Turn the data from the line containing "You are a GUI" through the end of the data, both ends included, into a numbered list with no blank lines. Leave out the pictures.
** BEGIN **
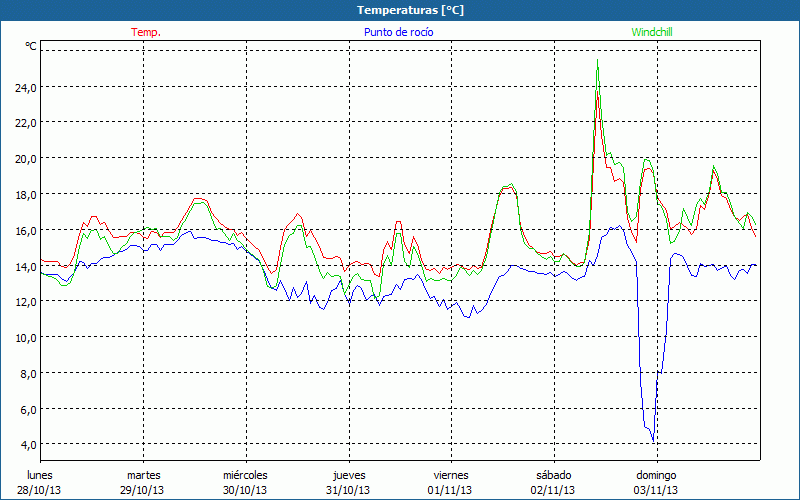Select the 20,0 label on the Y axis
Viewport: 800px width, 500px height.
(25, 158)
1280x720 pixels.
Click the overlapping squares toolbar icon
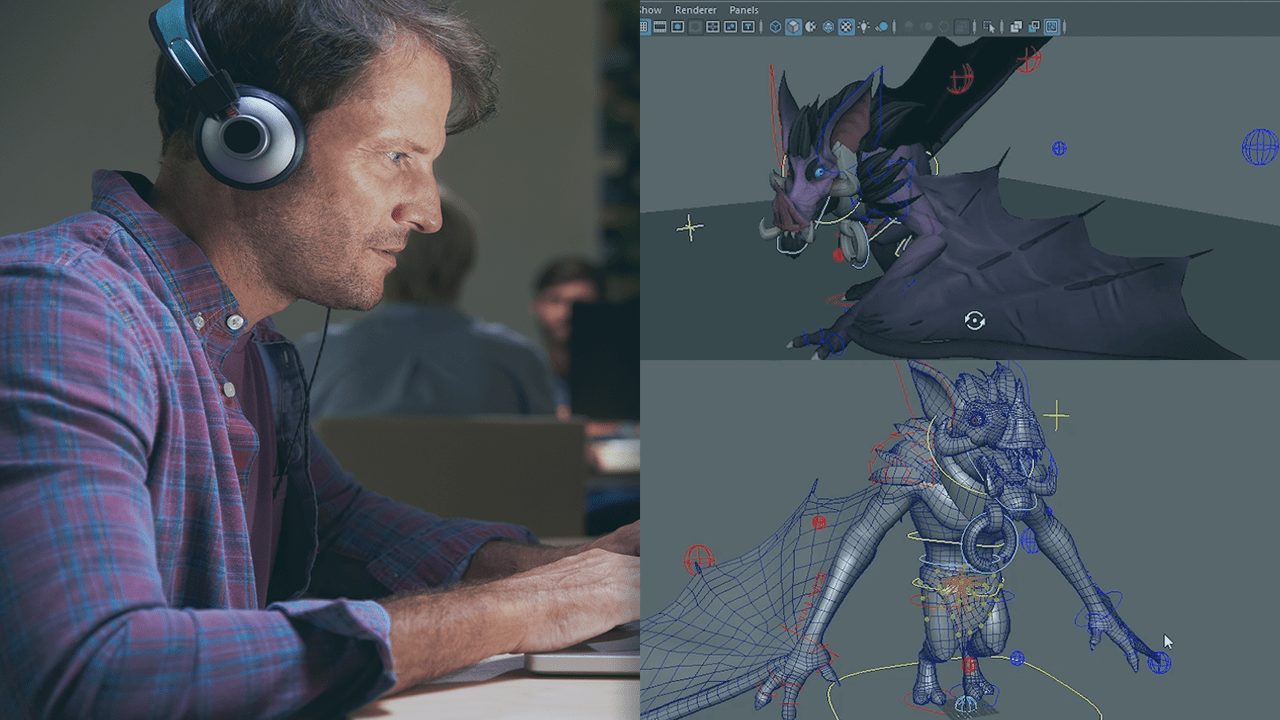pyautogui.click(x=1016, y=27)
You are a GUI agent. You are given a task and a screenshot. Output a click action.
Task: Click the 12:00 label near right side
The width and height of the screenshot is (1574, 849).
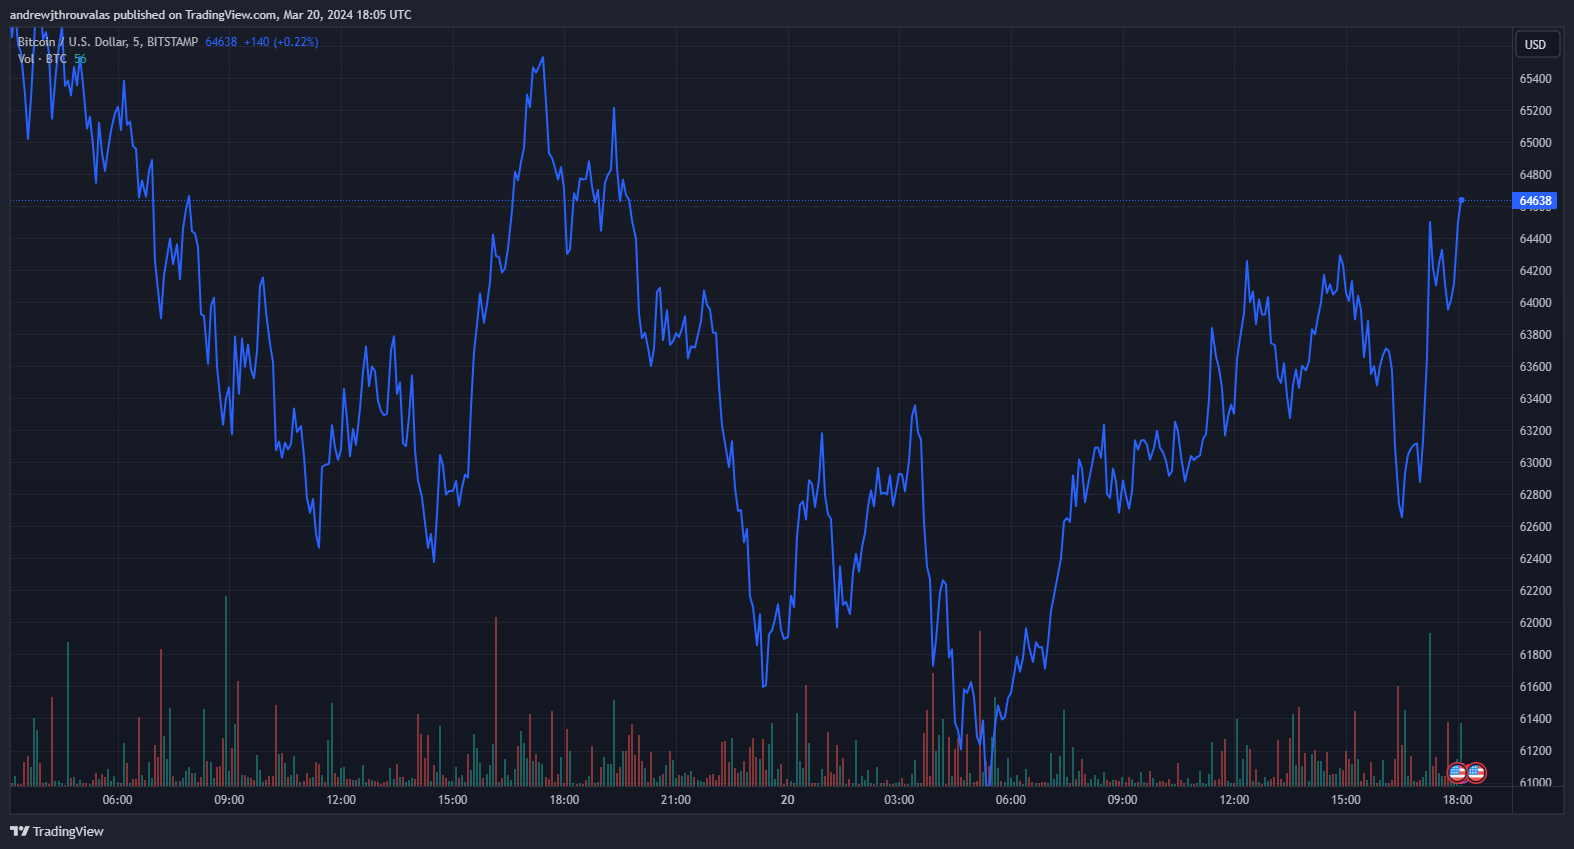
** END **
- **COMPLETED EXERCISE**
1. You are a GUI agent. You are given a task and a screenshot. Output a click action.
2. Task: Click the 12:00 label near right side
3. The width and height of the screenshot is (1574, 849).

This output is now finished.